WHAT will happen to the Westbury Hospital site once the new primary care development in Leigh Park is built? That is the question being asked as the hospital site is due to be sold once the new primary care development is open.
Local residents have raised the question of who will benefit from the sale, in light of their belief that the land was gifted to the town before the NHS was even created.
Eddie Bridges, local resident and president of the Westbury branch of the Royal British Legion, has proposed that a public meeting be held in the town, in conjunction with local groups, to address the future of the site.
He suggests that Westbury Town Council, Wiltshire Council, Wiltshire Primary Care Trust, Eastleigh Surgery, local community groups and local MP Andrew Murrison should be invited to a public meeting.
Eddie Bridges said, “The piece of land was given as a gift to the townspeople years ago.
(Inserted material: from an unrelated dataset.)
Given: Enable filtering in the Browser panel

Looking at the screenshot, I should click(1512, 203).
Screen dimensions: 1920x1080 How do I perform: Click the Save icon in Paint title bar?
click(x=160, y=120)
Then, as I understand it, they had some form of referendum and decided to build a hospital and had money taken out of their wages to help pay for it, so that money belongs to the townspeople.
“I know the NHS came along, but whichever way you look at it, if it stops being used, what was taken into public use reverts to the original owners.
“I saw a letter that the health authority had put out which said once the new medical centre is up and going it will be sold. To whom and by whom?”
NHS Wiltshire have confirmed that all the services currently provided at Westbury Hospital and Eastleigh Surgery will remain in place until the new Primary Care Development is ready at Westbury Leigh next year. Both the old sites will then be sold.
There are no plans to begin marketing the sites at any stage before the transfer of services is complete. NHS Wiltshire say they will report any contract for the sale or lease of Westbury Hospital site as a matter of public record in the usual way, which is through the Register of Sealings in its public Board Meetings.
At a public meeting held to discuss the new health centre last year, residents were told that once the site had been vacated, the money saved will be reinvested into NHS services.